Bu kitapta Batılı anlamda bir cadı kimliğinin karşılığı aranmıyor. Cadının temsil ettiği doğaüstü güçler, büyü ve kadınlık unsurları üzerinden yaklaşılarak Osmanlı İmparatorluğu’nda cadı ve cadının temsil ettiği unsurlar ve bunlarla kurulan ilişkiler ele alınıyor.
(Tanıtım Bülteninden)
Kitabın Konusu:
Kitapta kadın kimliği tarihsel süreçte batı dünyasında ve Osmanlı toplumunda cadı kavramı üzerinden ele alınmaktadır.
Kitabın Özeti:
“Cadı her kadının içinde yaşayandır, dışlanmış, örselenmiş, aşağılanmış kadınlığın da bir ifadesidir. Kadının içinde toplumun bastırmaya çalıştığı bilgeliktir. Doğa’yı yok eden ataerkilliğe karşı kadında var olan dişil şifadır.”
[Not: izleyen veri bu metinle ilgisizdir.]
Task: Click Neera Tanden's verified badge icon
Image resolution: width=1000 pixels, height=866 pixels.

Kitapta bastırılmış ve yok sayılmış kadınının bir başkaldırı olarak büründüğü cadı kimliğinin Osmanlı İmparatorluğu’ndaki karşılığı ve cadının üzerine yapışan, doğaüstü güçler, büyü, kadınlık gibi kavramların bu topraklardaki anlamları anlatılmaktadır.
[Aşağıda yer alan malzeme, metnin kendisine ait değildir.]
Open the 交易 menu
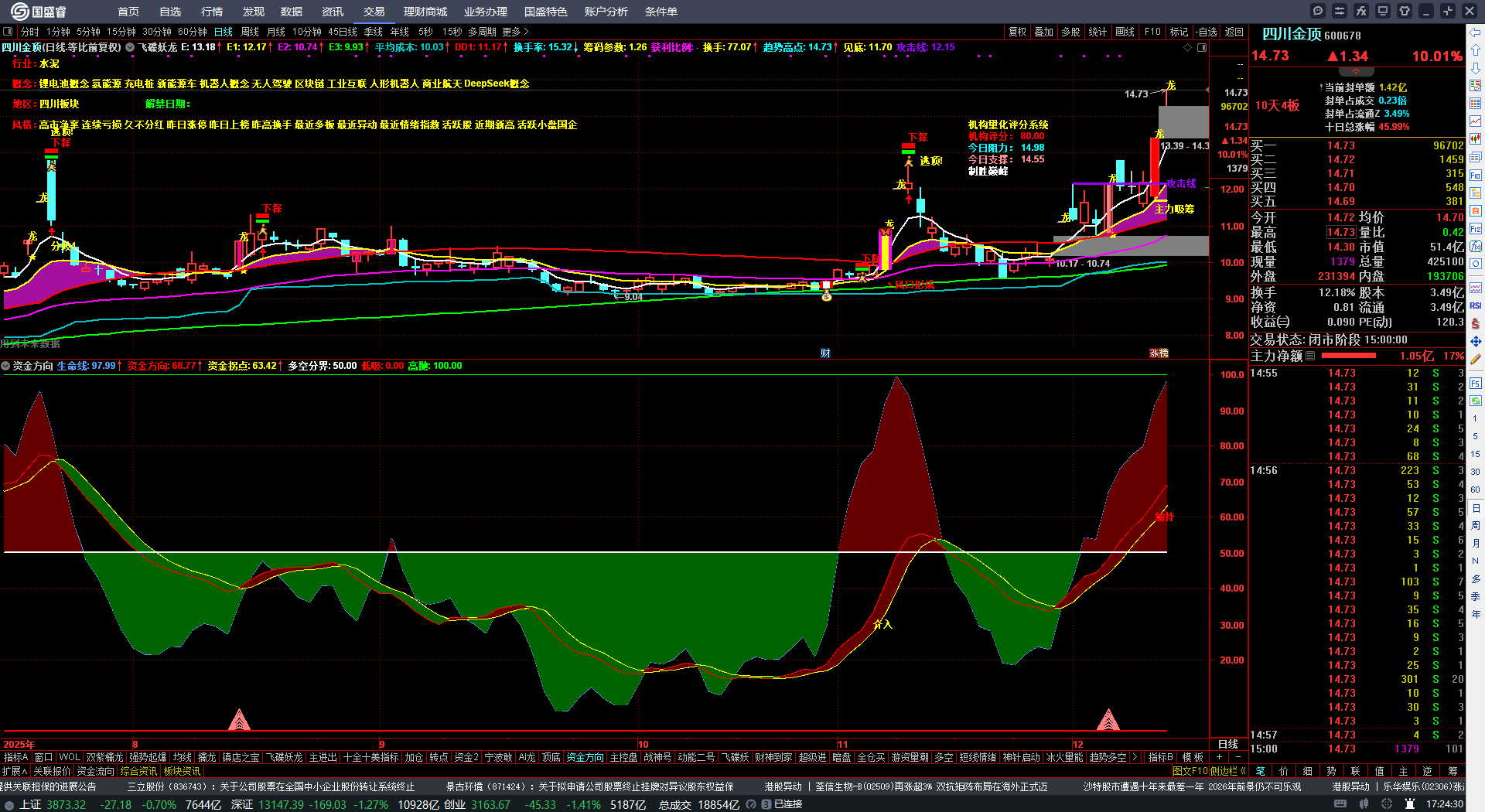 click(374, 12)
Kitap dört bölüme ayrılmaktadır.
Kitabın ilk bölümünde Avrupa kültüründe cadılığın ortaya çıkışı anlatılmaktadır. Şeytan kavramının da anlatıldığı ilk bölümde cadılık ayrıca Paganizm ve Hıristiyanlık çerçevesinde ele alınmaktadır.
Kitabın ikinci bölümünde kadının cadılaşma süreci ele alınmaktadır. Bunu yanında bilge kadın olarak şifacılar ve ebeler anlatılarak bir karşılaştırma yapılmaktadır.
Kitabın üçüncü bölümünde Osmanlı İmparatorluğu’ndaki büyü ve doğaüstü güçler ele alınmaktadır. Büyü ve Şamanizm, şeytan ve cinler ile doğaüstü varlıklar anlatılmaktadır.
Kitabın dördüncü bölümünde Osmanlı İmparatorluğu’ndaki cadılığa ve cadılıkla ilgili vakalar ele alınmaktadır. Evliye Çelebi’nin Seyahatnamesi’ndeki cadılık hikayeleri üzerinden konuya dönemi yaşamış Evliye Çelebi üzerinden bakıyor. Aynı zamanda 19. yüzyıldaki kaynaklarda da bir cadı taraması yapılarak cadıların cinsiyetiyle ilgili bilgiler verilmektedir.
Cadı, tabiatın dilinden anlayan, tabiatla birlikte yaşayan ve tabiatın kaynaklarından faydalanan, tabiatın bilgisine sahip olan bir kişiliktir. Cadılar tarih boyunca bastırılmış, dışlanmış ve aşağılanmışlardır.
“Bir sembol olarak, yalnızca güce değil, aynı zamanda bedene, Doğa’ya ve dünyamızın döngüsüne bağlı bir kadındır cadı. Doğa Ana, bize meyve ve tahıl, aynı zamanda kasırgaları, kuraklığı ve çekirgeleri getirendir. O Gaia, Demeter, İsis ve zamanın başlangıcından beri tapılan ve bastırılan, şeytanlaştırılan ve kovulan diğer tüm tanrıçalardır.”
Cadı, tarihin her döneminde, hatta kadim kültürlerden beri karşımıza çıkan bu kimliktir. Sadece batıya özgü değildir. Tarihinde büyü geleneği bulunan Anadolu’da da Avrupa’daki gibi bir cadı kimliği bulunmaktadır.